Rewrite the records below as a numbered list, one item per line, and leave out the blank lines.

## [EXCERPTED RECORDS]
════

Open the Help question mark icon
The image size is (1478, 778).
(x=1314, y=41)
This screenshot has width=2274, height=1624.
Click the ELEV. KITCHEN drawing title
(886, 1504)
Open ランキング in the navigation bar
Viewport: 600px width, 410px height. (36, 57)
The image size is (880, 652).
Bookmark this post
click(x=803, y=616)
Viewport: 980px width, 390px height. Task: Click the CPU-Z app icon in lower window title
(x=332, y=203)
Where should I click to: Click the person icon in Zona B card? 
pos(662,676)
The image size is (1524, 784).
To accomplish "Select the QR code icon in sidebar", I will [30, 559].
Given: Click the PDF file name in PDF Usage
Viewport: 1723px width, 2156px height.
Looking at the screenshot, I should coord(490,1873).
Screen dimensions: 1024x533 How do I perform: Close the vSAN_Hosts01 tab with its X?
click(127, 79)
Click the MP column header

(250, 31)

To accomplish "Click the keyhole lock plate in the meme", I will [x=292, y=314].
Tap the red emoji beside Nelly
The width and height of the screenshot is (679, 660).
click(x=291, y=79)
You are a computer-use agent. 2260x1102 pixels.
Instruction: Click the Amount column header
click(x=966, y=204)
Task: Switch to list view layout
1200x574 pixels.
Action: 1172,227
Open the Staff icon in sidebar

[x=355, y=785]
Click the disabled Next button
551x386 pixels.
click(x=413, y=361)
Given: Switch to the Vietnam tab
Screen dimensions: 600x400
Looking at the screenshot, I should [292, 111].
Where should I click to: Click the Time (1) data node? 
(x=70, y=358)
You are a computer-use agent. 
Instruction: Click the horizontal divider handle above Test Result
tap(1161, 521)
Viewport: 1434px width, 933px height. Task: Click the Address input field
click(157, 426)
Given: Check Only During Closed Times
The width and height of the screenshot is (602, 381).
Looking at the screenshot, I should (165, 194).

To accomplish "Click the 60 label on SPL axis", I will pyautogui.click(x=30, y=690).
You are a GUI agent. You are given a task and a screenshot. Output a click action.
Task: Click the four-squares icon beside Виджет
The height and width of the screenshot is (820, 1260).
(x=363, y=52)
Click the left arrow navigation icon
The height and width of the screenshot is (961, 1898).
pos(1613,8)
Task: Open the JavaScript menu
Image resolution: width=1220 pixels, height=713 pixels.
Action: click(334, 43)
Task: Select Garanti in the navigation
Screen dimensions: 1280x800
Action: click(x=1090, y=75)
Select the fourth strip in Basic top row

════

## [CORRECT ANSWER]
1. Open the Help question mark icon
2. The image size is (1478, 778).
3. (x=1314, y=41)
4. This screenshot has width=2274, height=1624.
5. Click the ELEV. KITCHEN drawing title
6. (886, 1504)
7. Open ランキング in the navigation bar
8. Viewport: 600px width, 410px height. (36, 57)
9. The image size is (880, 652).
10. Bookmark this post
11. click(x=803, y=616)
12. Viewport: 980px width, 390px height. Task: Click the CPU-Z app icon in lower window title
13. (x=332, y=203)
14. Where should I click to: Click the person icon in Zona B card? 
15. pos(662,676)
16. The image size is (1524, 784).
17. To accomplish "Select the QR code icon in sidebar", I will [30, 559].
18. Given: Click the PDF file name in PDF Usage
19. Viewport: 1723px width, 2156px height.
20. Looking at the screenshot, I should coord(490,1873).
21. Screen dimensions: 1024x533 How do I perform: Close the vSAN_Hosts01 tab with its X?
22. click(127, 79)
23. Click the MP column header
24. (250, 31)
25. To accomplish "Click the keyhole lock plate in the meme", I will [x=292, y=314].
26. Tap the red emoji beside Nelly
27. The width and height of the screenshot is (679, 660).
28. click(x=291, y=79)
29. You are a computer-use agent. 2260x1102 pixels.
30. Instruction: Click the Amount column header
31. click(x=966, y=204)
32. Task: Switch to list view layout
33. 1200x574 pixels.
34. Action: 1172,227
35. Open the Staff icon in sidebar
36. [x=355, y=785]
37. Click the disabled Next button
38. 551x386 pixels.
39. click(x=413, y=361)
40. Given: Switch to the Vietnam tab
41. Screen dimensions: 600x400
42. Looking at the screenshot, I should [292, 111].
43. Where should I click to: Click the Time (1) data node? 
44. (x=70, y=358)
45. You are a computer-use agent. 
46. Instruction: Click the horizontal divider handle above Test Result
47. tap(1161, 521)
48. Viewport: 1434px width, 933px height. Task: Click the Address input field
49. click(157, 426)
50. Given: Check Only During Closed Times
51. The width and height of the screenshot is (602, 381).
52. Looking at the screenshot, I should (165, 194).
53. To accomplish "Click the 60 label on SPL axis", I will pyautogui.click(x=30, y=690).
54. You are a GUI agent. You are given a task and a screenshot. Output a click action.
55. Task: Click the four-squares icon beside Виджет
56. The height and width of the screenshot is (820, 1260).
57. (x=363, y=52)
58. Click the left arrow navigation icon
59. The height and width of the screenshot is (961, 1898).
60. pos(1613,8)
61. Task: Open the JavaScript menu
62. Image resolution: width=1220 pixels, height=713 pixels.
63. Action: click(334, 43)
64. Task: Select Garanti in the navigation
65. Screen dimensions: 1280x800
66. Action: click(x=1090, y=75)
67. Select the fourth strip in Basic top row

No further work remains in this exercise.